Nothing out of bounds for TV

Networks keep close watch on sideline drama

September 26, 2010|By Sam Farmer

We always hear about NFL players "on and off the field," whether they are good or bad people, leaders or followers.

But what about when they're neither on nor off the field, but stuck in that middle ground? In other words, how do they behave on the sideline?

Brandon Jacobs, the Giants running back, gave us a hint Sunday when he came off the field and, in frustration, heaved his helmet roughly 10 rows behind the Giants' bench.

Although TV cameras missed the toss, they did zoom in on the Colts fan who initially refused to give back the helmet and ultimately had it pried from his grasp by a security guard. It became a mini-story line, a game within the game.

That happens frequently in broadcasts, when unusual occurrences on the sideline — or in pre- or postgame — become part of the overall story.

"What's going on on the sidelines is probably equally entertaining, and maybe as important as what's going on on the field," said Fred Gaudelli, producer of NBC's "Sunday Night Football." He credits John Madden as being the quintessential eagle-eye, the person who noticed the tiniest details that could wind up being a factor in the game or an interesting tidbit.

"You can predict, based on the personalities on the sideline, what might happen. If Jim Harbaugh threw another pick when he was playing for Mike Ditka, what was going to happen? If a young player on the Steelers was making repeated mistakes, (coach Bill) Cowher was probably going to start spitting.

"You went into the game saying, 'OK, here's the game plan today, but … if certain things happen, we want to be on Cowher, or we want to be on Buddy Ryan."

In warmups before Monday night's Saints-49ers game, the ESPN crew did what has become standard practice: It shot footage of the kickers practicing long-distance field goals.

The game ended with the Saints' Garrett Hartley kicking a 37-yard field goal through the swirling wind of Candlestick Park to win it in overtime. If that attempt had been a bit longer, ESPN would have set up that final kick by airing footage of Hartley making a 54-yarder in warmups.

"Our jobs are to document the games, but we're storytellers too," said Jay Rothman, producer of "Monday Night Football." "And it's critical that we don't ignore the sidelines."

If they did ignore them, America might never have seen some of these moments:

Early departures: In their opener this season, the Bengals were losing by three touchdowns in the final seconds of the first half. After a missed field goal by the Patriots, the Bengals got the ball near midfield with one second remaining — just enough time for Carson Palmer to heave a Hail Mary pass. Too bad his two best receivers weren't around. Moments earlier, cameras spotted Chad Ochocinco walking to the locker room with a Bengals staff member, and Terrell Owens following them. Come on, guys, it ain't over till it's over.

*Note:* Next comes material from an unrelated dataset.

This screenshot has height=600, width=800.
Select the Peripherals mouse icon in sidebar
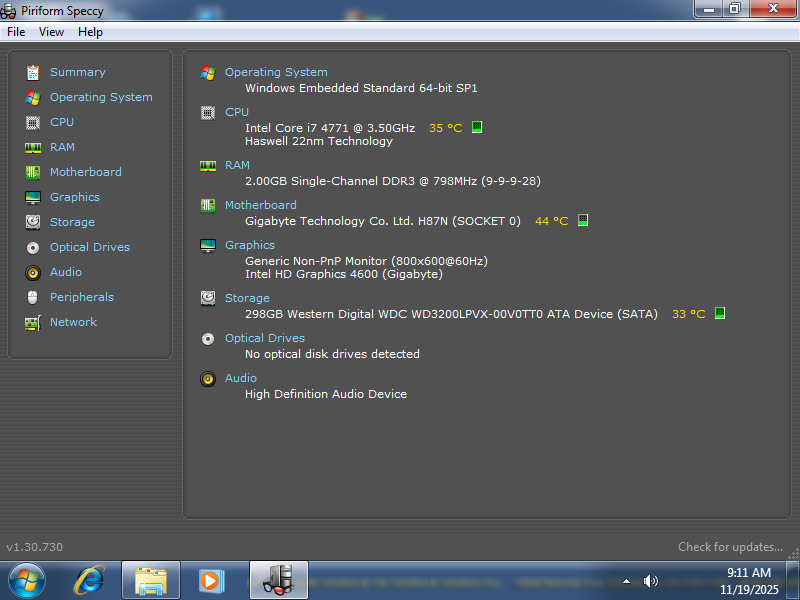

Playing ketchup: Jets rookie Mark Sanchez caused a stir during a 38-0 victory at Oakland when he was spotted eating a hot dog on the sideline. He later apologized, saying he was feeling nauseated and needed something to calm his stomach. Calm his stomach? Ever eaten one of those stadium hot dogs?

Gathering Moss: Randy Moss warranted a camera crew of his own, especially earlier in his career, because you never knew what kind of stunt he might pull. In 2000, during a Vikings playoff loss to the Rams, he was standing near the bench watching the game and vented his frustration on an official by squirting him with a water bottle. Moss was fined $40,000 for that, although the league eventually reduced it to $25,000.

In this corner: One of the best-known sideline skirmishes was in January 1994, when the Oilers were riding an 11-game winning streak. Ryan, then defensive coordinator, was frustrated by a play call from fellow coach Kevin Gilbride and punched the offensive coordinator in the jaw. Later, Ryan explained: "It's a difference in coaching philosophy in the heat of the battle."

Raging Rivers: During the week, Chargers quarterback Philip Rivers is low key, funny and one of the more likable players in the game. He's a different guy in the heat of competition, and a few years ago cameras caught him taunting then-Broncos quarterback Jay Cutler from the sideline. Rivers also was spotted barking back and forth with fans behind the bench. Viewers might see a picture, Rivers said, but not the full picture.

"At the end of the game, you feel like you know the guys, but then it gets caught on TV and people say he's screaming at the fans," he said. "Well, I'm not screaming at the fans. They got to talk to me for four hours."

One that got away: One of the most memorable and creative touchdown celebrations came in 2002, when Owens was playing for the 49ers in a Monday night game in Seattle.

He scored, produced a Sharpie pen from his sock, autographed the football and handed it to his financial adviser, who was watching from a field-level suite.

For Gaudelli, who produced "Monday Night Football" at the time, the moment turned out to be a disappointment.

"We probably could have seen that thing in his sock if we had been shooting him on the sideline," he said. "Now, he'll always have the cameras on him no matter where he is, because you just don't know what might happen."